Des problèmes d’infiltration d’eau en passant par ceux liés à l’isolation, à la fenestration et à la plomberie, les désagréments s’accumulent dans les immeubles des 48 cégeps de la province. À tel point que le déficit de maintien des actifs atteint aujourd’hui 700,5 millions de dollars, contre 326,2 millions il y a trois ans à peine, selon des données gouvernementales. À cela s’ajoutent 63 millions de dollars additionnels dont aurait besoin le réseau collégial pour combler divers besoins en matière d’équipements, notamment technologiques.
« C’est sûr qu’on le ressent. On constate de plus en plus des problèmes au niveau des plafonds, des murs et des sols de nos cégeps », lance au Devoir la présidente de la Fédération étudiante collégiale du Québec, Laurence Mallette-Léonard. « C’est important d’agir rapidement, parce que ce sont les étudiants actuels qui souffrent de la dégradation de nos cégeps », souligne-t-elle.
Malgré l’augmentation des besoins, le financement affecté au maintien des actifs immobiliers du réseau collégial, lui, stagne, déplore la Fédération des cégeps. Celle-ci précise que le financement prévu à cet effet s’élève à 107,5 millions de dollars dans le dernier budget, soit la même somme que l’an dernier.
« On voit que les infrastructures des écoles primaires et secondaires se sont améliorées. Les infrastructures du réseau universitaire aussi. Le réseau qui est le plus mal en point, c’est le réseau collégial », lance Bernard Tremblay, président-directeur général de la Fédération des cégeps, selon qui le dernier budget provincial néglige les besoins en matière d’entretien et de mise à niveau des cégeps.
« Un cercle vicieux » en région
Le contexte financier actuel touche d’ailleurs particulièrement les 12 membres du Regroupement des cégeps de régions, qui doivent composer avec des défis de rétention de leurs étudiants, tentés par les grands centres, ce qui plombe encore davantage leur capacité à bien entretenir leurs immeubles, relève son président, Sylvain Gaudreault. Les cégeps de Chicoutimi et de Rimouski figurent d’ailleurs parmi les trois établissements collégiaux accumulant le plus grand déficit de maintien de leurs immeubles au Québec, tandis que le cégep de Jonquière occupe la huitième place de ce triste palmarès (voir autre texte).

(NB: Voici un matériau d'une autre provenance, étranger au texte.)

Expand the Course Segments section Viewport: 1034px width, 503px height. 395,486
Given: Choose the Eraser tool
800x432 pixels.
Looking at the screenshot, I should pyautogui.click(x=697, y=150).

« C’est comme un cercle vicieux, dans le sens que si on veut attirer des étudiants dans les cégeps en région, il faut qu’on ait des infrastructures de qualité », souligne M. Gaudreault, qui est aussi directeur général du cégep de Jonquière. Cependant, les fonds manquent actuellement pour permettre les travaux d’entretien et de mise à niveau dans ces établissements, qui sont aux prises avec une baisse de leur population étudiante.
« On est un peu pris à la gorge pour maintenir nos actifs, mais aussi faire des investissements pour être capables d’être compétitifs, d’être à jour et d’attirer de nouveaux étudiants », poursuit Sylvain Gaudreault, selon qui le modèle de financement de Québec « ne répond plus aux besoins des cégeps en région ».

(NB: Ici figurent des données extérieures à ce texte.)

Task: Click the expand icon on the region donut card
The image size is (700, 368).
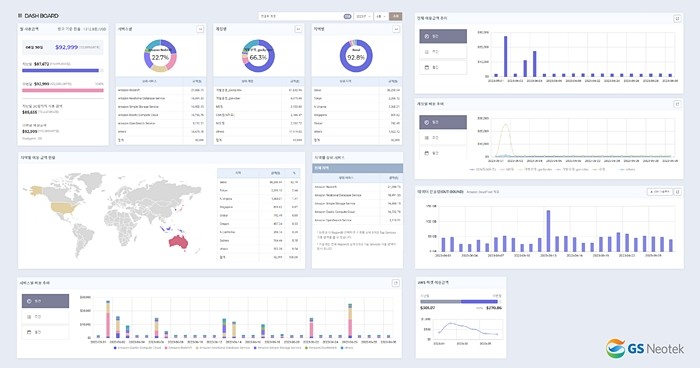Action: click(396, 29)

Par courriel, le ministère de l’Enseignement supérieur souligne que « la hausse importante des coûts de construction des dernières années a obligé plusieurs établissements à reporter la réalisation de certains travaux d’entretien ». Il indique toutefois qu’il prévoit investir 2,1 milliards au cours des 10 prochaines années afin de « combler une portion du déficit de maintien d’actifs » dans les cégeps de la province.